*Your task*.
Where the line with "Given: Click the document" appears below, start writing out lines exactly, and finish with the line with "Task: Open the display", which is included; write out nothing else.

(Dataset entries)

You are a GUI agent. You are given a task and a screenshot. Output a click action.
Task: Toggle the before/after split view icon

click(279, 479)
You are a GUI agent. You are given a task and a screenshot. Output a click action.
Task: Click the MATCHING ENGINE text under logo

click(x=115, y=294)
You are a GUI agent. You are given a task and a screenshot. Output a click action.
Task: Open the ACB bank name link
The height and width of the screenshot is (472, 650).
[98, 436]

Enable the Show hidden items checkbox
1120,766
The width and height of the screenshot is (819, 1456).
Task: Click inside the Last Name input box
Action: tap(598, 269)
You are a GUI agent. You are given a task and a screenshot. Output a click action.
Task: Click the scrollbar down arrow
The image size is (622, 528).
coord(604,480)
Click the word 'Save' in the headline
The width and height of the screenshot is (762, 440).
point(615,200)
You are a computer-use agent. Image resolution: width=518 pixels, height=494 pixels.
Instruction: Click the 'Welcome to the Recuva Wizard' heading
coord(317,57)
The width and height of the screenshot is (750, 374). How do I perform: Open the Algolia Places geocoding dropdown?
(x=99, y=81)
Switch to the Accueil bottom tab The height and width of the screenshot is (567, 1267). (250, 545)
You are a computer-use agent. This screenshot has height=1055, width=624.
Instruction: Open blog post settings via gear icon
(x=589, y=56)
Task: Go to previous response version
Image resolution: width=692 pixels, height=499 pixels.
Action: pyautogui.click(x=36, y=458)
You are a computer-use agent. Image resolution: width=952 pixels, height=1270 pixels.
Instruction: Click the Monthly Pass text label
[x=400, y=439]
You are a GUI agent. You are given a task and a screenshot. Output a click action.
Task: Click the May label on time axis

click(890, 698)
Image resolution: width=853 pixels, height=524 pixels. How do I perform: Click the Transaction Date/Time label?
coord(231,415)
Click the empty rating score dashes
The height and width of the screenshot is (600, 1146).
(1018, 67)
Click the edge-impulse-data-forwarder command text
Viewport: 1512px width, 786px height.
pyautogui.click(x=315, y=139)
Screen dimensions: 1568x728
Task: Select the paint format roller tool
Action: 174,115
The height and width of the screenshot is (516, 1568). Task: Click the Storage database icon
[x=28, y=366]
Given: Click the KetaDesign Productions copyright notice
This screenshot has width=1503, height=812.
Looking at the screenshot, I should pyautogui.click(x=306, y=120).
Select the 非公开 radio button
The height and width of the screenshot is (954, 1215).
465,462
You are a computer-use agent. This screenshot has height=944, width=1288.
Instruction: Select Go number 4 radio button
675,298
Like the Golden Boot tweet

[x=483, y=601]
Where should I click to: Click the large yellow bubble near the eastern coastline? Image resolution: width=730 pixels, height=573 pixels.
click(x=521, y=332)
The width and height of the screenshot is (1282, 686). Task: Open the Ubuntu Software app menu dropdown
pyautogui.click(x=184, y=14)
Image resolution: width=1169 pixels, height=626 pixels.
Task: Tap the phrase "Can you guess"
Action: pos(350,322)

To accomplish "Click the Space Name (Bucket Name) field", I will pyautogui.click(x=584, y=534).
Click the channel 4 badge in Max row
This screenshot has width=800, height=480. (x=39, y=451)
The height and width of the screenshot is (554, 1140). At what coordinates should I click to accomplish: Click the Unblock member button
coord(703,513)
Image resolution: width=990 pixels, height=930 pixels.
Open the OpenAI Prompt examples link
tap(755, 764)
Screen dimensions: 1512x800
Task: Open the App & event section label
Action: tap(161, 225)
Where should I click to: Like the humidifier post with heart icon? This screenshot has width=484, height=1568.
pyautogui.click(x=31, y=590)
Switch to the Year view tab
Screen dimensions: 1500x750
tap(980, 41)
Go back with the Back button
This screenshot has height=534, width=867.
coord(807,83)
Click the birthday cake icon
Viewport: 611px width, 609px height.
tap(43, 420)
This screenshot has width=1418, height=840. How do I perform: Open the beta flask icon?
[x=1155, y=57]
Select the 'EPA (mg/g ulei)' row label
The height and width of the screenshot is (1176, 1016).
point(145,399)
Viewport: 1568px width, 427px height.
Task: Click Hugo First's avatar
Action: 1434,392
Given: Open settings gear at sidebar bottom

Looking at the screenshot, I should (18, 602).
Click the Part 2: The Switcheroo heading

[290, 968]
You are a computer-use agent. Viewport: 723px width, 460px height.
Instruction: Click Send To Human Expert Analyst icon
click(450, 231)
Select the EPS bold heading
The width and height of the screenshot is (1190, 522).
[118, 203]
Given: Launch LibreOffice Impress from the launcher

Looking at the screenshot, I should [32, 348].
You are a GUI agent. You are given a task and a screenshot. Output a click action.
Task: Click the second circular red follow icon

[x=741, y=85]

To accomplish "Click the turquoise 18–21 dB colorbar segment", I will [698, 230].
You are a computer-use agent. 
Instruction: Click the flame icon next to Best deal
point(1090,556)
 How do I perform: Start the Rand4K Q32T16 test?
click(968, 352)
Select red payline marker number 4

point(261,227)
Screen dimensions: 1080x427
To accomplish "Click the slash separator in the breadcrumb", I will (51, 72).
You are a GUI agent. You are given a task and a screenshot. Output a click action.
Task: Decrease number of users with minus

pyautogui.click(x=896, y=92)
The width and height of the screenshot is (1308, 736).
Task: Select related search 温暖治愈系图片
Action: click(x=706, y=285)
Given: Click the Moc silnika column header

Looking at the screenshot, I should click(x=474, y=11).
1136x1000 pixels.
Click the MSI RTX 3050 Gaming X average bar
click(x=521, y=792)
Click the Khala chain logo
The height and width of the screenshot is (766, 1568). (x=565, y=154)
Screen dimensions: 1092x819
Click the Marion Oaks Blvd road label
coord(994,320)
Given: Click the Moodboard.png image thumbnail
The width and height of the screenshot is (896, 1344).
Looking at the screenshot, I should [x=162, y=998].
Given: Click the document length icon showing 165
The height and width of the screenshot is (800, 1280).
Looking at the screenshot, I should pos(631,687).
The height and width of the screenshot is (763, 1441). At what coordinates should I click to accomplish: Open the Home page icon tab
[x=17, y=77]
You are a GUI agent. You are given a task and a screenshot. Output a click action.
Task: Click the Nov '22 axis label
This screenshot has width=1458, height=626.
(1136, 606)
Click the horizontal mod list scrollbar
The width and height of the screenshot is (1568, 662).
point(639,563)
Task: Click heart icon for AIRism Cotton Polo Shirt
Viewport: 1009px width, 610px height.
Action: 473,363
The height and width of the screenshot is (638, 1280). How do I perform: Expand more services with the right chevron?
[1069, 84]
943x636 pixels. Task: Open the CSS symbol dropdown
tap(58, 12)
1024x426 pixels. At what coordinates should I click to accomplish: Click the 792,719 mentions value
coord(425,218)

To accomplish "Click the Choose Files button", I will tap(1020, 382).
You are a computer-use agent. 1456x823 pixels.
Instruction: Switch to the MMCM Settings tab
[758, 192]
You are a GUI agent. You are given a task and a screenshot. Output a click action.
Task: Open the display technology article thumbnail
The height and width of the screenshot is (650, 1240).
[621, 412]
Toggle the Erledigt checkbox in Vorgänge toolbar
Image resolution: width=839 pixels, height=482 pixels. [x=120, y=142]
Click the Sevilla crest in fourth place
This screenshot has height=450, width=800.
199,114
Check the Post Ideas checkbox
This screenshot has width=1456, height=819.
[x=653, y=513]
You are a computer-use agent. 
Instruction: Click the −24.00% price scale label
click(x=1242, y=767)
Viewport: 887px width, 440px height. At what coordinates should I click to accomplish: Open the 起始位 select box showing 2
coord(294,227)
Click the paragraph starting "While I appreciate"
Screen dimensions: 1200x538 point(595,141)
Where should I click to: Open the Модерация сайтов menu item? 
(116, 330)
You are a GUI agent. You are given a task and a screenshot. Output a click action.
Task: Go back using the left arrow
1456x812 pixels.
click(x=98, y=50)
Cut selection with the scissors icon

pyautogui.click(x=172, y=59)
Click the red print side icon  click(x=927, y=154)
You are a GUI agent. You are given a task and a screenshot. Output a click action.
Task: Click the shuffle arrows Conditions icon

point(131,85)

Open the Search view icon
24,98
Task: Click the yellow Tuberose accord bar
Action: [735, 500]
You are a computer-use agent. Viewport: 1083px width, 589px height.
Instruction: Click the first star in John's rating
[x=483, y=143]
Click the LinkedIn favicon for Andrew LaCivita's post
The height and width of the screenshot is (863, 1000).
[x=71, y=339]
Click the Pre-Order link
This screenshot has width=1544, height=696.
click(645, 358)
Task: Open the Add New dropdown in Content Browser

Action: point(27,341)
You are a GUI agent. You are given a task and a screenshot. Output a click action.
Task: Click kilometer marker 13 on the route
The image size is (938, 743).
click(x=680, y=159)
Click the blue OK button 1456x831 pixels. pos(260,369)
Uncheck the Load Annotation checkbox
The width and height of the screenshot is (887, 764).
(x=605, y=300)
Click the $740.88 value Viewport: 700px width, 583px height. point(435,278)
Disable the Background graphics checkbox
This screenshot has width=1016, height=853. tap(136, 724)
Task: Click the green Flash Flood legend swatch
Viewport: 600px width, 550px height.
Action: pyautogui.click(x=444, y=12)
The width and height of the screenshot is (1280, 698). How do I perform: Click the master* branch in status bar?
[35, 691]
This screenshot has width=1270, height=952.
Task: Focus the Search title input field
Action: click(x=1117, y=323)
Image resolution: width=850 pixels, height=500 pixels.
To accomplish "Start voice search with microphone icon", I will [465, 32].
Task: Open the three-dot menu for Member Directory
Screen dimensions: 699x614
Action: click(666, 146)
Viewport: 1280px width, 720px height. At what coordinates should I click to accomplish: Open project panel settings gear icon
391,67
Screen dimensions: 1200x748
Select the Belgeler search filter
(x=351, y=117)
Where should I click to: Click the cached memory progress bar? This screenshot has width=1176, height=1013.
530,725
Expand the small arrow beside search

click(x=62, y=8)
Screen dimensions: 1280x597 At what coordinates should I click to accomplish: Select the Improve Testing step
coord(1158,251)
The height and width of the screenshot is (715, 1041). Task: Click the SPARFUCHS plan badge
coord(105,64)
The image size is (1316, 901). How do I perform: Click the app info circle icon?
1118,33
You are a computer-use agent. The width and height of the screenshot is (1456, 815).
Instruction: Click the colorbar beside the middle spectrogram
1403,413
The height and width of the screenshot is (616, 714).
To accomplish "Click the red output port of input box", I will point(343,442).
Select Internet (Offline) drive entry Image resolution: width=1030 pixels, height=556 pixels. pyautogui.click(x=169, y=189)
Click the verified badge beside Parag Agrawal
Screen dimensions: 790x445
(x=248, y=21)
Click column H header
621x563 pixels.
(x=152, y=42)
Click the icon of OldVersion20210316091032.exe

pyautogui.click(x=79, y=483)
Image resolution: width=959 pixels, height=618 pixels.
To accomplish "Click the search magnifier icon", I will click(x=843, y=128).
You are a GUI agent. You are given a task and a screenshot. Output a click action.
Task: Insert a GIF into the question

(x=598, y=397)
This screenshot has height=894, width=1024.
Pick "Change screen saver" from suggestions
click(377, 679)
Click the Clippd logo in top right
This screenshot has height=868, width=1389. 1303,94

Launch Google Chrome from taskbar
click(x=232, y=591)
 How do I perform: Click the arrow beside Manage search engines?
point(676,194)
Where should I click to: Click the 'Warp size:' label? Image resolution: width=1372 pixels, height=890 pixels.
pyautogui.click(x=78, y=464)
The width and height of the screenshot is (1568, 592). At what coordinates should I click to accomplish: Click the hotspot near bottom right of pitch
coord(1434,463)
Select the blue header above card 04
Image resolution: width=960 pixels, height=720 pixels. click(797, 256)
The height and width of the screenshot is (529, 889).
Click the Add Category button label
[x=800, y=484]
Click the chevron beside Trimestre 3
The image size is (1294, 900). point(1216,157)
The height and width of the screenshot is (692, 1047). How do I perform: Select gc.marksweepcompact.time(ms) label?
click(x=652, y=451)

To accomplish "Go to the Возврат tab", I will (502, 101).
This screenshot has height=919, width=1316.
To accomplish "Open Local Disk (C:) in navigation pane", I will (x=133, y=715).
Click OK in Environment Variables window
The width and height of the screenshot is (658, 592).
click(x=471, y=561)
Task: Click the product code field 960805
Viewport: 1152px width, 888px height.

*Solution for this problem*.
Given: Click the document length icon showing 165
The height and width of the screenshot is (800, 1280).
Looking at the screenshot, I should pos(631,687).
The height and width of the screenshot is (763, 1441). At what coordinates should I click to accomplish: Open the Home page icon tab
[x=17, y=77]
You are a GUI agent. You are given a task and a screenshot. Output a click action.
Task: Click the Nov '22 axis label
This screenshot has width=1458, height=626.
(1136, 606)
Click the horizontal mod list scrollbar
The width and height of the screenshot is (1568, 662).
point(639,563)
Task: Click heart icon for AIRism Cotton Polo Shirt
Viewport: 1009px width, 610px height.
Action: 473,363
The height and width of the screenshot is (638, 1280). How do I perform: Expand more services with the right chevron?
[1069, 84]
943x636 pixels. Task: Open the CSS symbol dropdown
tap(58, 12)
1024x426 pixels. At what coordinates should I click to accomplish: Click the 792,719 mentions value
coord(425,218)

To accomplish "Click the Choose Files button", I will tap(1020, 382).
You are a computer-use agent. 1456x823 pixels.
Instruction: Switch to the MMCM Settings tab
[758, 192]
You are a GUI agent. You are given a task and a screenshot. Output a click action.
Task: Open the display technology article thumbnail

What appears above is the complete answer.